The present study investigated whether and how Korean monolingual speakers would accept exempt binding of Korean local anaphor caki-casin. Monolingual speakers of Korean were tested on different types of sentences where caki-casin was forced to bypass the local antecedent in favor of a LD-antecedent – in violation of both the Tensed-S Condition (TSC) and the Specified Subject Condition (SSC) -- as shown in (2). This is because core anaphors in languages like Korean and Chinese are not constrained by the TSC, as is well-known.
(2)Inphyo i-nun [kyenchalcheng j -i [caki-casin i -i I-top police-nom self-nom swumki-n cungkemwul]-ul chacanayssta]-ko malhay-ss-ta hide-rel exhibit–acc found-comp say-past-decl ‘Inphyo said that the Police Agency found out the exhibit self (he) had hidden.’

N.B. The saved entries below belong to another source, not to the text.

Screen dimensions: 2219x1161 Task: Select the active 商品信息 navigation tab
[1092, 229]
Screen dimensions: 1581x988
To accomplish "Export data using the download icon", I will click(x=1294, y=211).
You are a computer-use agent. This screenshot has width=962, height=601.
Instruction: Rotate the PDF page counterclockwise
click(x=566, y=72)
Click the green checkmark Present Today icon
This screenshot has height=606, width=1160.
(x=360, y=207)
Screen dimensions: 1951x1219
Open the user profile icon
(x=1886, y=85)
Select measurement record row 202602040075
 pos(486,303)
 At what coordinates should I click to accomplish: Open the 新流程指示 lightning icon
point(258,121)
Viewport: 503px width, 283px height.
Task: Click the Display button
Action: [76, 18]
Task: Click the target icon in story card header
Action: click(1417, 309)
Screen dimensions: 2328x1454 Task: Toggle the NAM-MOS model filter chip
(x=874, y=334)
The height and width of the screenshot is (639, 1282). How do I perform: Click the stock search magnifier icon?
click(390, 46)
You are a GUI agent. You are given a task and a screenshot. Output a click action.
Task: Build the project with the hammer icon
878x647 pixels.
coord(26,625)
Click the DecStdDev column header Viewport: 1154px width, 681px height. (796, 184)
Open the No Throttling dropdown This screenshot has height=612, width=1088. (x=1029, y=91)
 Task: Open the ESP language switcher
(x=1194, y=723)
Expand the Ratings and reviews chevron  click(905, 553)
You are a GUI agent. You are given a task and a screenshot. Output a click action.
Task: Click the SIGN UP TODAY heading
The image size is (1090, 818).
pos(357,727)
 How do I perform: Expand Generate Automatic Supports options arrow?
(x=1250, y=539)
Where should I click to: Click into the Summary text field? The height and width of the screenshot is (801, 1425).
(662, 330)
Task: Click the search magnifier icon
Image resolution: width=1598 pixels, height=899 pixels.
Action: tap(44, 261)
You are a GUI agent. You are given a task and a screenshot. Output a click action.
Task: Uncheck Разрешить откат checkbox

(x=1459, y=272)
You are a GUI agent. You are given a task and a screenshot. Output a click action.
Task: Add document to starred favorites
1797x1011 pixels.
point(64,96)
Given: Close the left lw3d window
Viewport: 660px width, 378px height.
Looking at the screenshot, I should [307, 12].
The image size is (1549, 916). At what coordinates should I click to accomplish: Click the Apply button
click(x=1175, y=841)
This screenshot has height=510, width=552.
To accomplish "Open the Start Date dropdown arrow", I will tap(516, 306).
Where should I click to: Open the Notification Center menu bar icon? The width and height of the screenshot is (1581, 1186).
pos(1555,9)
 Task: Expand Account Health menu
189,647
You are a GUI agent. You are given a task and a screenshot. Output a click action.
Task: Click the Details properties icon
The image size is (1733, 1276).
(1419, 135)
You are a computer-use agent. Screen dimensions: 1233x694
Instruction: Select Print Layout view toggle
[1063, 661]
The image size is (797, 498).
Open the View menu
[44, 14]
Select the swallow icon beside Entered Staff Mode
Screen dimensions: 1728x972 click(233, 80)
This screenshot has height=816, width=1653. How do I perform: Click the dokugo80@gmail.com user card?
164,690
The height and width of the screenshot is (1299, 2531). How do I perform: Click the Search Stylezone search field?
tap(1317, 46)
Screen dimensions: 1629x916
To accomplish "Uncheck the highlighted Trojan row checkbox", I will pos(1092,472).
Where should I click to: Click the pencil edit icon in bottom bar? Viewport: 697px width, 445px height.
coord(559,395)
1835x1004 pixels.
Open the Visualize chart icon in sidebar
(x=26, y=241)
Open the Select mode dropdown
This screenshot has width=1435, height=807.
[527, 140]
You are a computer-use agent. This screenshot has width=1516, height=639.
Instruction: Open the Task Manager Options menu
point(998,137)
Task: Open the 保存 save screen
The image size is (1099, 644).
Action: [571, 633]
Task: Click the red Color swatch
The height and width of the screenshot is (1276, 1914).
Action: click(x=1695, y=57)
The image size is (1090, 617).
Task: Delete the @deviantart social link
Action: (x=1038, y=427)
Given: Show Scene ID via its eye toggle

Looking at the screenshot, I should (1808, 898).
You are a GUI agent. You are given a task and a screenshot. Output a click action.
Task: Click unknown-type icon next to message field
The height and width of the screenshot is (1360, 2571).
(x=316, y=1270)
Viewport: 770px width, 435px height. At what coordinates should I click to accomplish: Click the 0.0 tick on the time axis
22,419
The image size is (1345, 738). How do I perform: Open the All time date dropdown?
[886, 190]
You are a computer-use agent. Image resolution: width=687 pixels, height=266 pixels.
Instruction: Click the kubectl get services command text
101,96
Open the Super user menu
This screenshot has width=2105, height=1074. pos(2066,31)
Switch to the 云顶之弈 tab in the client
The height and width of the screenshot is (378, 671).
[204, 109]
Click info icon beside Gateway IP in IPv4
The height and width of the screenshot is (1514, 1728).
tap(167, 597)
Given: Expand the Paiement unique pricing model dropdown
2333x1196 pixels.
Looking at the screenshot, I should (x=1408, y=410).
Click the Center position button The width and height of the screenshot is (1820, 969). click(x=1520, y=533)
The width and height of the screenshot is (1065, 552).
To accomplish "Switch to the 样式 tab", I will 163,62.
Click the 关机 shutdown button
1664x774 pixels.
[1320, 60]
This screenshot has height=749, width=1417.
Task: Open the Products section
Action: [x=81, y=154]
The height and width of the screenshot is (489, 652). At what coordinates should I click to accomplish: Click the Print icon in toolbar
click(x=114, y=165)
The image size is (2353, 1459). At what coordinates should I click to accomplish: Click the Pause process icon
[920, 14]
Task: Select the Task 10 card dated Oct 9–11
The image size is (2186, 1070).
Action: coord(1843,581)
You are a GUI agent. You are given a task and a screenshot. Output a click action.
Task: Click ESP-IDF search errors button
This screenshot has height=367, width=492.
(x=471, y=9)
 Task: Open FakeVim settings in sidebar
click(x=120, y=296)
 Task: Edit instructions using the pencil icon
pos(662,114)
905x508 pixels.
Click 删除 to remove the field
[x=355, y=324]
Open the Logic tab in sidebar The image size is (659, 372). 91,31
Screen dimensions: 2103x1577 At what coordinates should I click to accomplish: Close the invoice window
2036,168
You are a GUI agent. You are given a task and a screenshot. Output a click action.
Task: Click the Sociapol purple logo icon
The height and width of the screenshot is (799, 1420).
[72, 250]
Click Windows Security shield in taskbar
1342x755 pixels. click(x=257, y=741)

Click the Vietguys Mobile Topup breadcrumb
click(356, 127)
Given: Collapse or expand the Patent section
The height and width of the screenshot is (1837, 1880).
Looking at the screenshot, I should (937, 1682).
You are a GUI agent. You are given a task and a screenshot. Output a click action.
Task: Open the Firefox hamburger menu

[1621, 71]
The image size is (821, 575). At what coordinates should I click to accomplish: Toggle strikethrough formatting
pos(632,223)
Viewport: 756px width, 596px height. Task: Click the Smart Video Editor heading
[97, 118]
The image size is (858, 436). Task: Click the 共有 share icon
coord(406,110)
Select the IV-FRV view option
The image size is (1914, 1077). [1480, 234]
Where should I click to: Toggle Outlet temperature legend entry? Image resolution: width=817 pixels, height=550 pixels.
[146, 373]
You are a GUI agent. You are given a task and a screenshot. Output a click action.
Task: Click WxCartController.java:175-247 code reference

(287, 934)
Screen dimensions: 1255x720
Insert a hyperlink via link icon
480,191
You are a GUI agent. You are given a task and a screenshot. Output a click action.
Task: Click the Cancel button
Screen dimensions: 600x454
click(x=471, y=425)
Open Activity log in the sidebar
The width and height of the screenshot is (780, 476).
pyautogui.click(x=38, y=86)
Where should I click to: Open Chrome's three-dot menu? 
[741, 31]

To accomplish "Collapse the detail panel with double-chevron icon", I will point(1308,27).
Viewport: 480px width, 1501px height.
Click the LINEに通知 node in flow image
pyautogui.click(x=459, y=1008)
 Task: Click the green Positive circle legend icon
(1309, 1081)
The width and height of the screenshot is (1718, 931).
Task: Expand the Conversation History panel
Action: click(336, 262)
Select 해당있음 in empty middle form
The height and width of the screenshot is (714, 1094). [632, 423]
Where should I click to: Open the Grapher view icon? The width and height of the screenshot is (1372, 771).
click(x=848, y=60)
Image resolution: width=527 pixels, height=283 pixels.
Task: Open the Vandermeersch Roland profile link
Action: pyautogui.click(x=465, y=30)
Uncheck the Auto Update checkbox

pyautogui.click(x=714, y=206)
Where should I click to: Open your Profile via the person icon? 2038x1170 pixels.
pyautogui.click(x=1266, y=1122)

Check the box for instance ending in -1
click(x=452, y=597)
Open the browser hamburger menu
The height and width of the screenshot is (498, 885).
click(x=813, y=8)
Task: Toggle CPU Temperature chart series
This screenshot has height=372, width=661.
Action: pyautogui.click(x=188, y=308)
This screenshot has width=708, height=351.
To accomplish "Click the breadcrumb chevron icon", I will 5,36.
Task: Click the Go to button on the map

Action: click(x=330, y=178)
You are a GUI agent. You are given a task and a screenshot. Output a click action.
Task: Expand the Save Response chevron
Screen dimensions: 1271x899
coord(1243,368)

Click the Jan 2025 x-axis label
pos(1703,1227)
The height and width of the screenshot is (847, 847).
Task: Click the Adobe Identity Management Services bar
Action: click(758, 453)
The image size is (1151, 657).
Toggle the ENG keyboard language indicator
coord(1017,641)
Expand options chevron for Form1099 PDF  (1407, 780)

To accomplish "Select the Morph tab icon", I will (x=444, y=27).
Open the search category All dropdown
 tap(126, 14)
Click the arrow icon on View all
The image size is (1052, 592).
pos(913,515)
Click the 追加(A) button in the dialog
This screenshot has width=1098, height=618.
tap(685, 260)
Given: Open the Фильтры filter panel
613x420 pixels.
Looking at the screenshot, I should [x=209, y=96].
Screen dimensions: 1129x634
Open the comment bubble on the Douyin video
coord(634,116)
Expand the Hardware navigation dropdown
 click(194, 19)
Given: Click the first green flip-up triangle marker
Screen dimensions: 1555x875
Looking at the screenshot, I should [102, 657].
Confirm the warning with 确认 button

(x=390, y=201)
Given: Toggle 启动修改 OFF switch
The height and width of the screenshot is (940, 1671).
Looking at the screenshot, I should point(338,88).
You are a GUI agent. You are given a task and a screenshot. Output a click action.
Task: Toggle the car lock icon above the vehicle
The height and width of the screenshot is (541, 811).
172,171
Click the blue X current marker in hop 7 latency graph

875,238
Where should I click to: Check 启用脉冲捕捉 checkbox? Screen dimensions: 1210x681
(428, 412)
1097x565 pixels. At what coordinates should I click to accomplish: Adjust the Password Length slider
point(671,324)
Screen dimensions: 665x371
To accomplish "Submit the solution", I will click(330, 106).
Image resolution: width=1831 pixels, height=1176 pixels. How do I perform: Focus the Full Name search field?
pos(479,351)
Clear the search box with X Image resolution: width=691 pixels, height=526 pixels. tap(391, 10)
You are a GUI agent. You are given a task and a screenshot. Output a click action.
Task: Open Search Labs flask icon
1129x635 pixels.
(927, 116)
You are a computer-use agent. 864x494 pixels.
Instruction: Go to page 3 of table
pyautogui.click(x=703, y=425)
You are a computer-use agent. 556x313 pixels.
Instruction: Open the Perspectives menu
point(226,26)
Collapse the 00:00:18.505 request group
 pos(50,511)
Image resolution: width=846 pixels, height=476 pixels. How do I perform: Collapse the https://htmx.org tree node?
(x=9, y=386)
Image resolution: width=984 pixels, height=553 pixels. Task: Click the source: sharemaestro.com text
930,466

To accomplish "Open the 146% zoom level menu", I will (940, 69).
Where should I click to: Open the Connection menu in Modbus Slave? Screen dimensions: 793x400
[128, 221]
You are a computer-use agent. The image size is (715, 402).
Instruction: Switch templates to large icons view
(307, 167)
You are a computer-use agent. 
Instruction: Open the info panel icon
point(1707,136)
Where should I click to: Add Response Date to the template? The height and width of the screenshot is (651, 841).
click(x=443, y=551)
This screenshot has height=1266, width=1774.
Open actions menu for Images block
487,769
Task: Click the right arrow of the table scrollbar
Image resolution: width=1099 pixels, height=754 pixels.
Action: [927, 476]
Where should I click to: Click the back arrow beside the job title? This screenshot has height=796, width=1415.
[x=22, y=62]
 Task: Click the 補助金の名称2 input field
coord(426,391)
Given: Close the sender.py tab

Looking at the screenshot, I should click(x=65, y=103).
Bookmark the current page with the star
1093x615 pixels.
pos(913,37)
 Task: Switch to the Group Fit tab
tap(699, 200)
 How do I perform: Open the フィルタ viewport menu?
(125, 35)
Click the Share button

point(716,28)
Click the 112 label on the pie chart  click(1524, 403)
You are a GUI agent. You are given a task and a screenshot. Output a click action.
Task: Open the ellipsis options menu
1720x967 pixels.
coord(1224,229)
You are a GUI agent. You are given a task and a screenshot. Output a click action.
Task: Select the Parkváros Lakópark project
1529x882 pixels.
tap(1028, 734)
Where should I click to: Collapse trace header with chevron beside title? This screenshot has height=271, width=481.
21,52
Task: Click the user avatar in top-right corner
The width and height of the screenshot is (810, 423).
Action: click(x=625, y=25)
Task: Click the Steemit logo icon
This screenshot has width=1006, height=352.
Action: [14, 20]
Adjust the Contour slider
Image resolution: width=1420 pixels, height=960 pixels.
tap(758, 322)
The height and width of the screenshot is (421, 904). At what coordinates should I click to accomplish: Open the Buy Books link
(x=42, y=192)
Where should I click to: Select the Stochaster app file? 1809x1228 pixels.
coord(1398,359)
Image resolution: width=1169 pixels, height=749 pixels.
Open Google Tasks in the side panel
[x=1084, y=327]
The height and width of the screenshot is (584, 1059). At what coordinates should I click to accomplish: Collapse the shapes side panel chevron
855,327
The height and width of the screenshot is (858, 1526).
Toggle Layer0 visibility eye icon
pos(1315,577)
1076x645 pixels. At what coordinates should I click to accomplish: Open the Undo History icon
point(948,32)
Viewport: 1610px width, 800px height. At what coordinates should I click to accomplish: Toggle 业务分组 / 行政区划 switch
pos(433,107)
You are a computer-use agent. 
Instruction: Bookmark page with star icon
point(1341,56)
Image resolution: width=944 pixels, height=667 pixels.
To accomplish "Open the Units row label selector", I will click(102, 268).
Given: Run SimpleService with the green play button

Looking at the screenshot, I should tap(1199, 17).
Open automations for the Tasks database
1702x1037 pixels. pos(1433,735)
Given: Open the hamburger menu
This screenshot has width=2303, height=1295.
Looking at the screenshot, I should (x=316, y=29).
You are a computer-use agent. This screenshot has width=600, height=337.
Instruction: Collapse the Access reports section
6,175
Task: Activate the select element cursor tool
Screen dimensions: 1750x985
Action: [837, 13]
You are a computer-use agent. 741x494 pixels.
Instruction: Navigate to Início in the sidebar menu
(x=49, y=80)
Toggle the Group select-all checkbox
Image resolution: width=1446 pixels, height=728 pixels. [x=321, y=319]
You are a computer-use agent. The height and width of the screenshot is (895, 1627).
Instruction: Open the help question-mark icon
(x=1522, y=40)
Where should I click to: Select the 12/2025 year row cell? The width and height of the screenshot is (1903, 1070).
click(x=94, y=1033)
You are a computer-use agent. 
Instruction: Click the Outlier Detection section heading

In addition, the question of whether speakers who accept exempt binding show a preference for the strict reading in VP-ellipsis was also investigated, since preference for strict readings has been argued to be another diagnostic of exempt binding (Huang and Liu 2001, Ying 2005).
Overall results with Grammaticality Judgment Task (designed to investigate whether Korean native speakers regard exempt binding of local anaphors as grammatical) coupled with a Preferential Sentence Interpretation Task (designed to test the preference for sloppy vs. strict reading in VP-ellipsis) showed that the local anaphor caki-casin can be LD-bound, and when it is, it behaves as an exempt anaphor.
The results indicate that the local vs. long-distance property of anaphors is orthogonal to the core-exempt distinction. Therefore, the existence of LDAs in a language does not rule out exempt local anaphors in the same language, as also shown in Oshima (2004) and Kim and Yoon (2006). Approaches that take LDAs to be exclusively exempt anaphors (Y. Huang 1994) do not fare well in light of these results.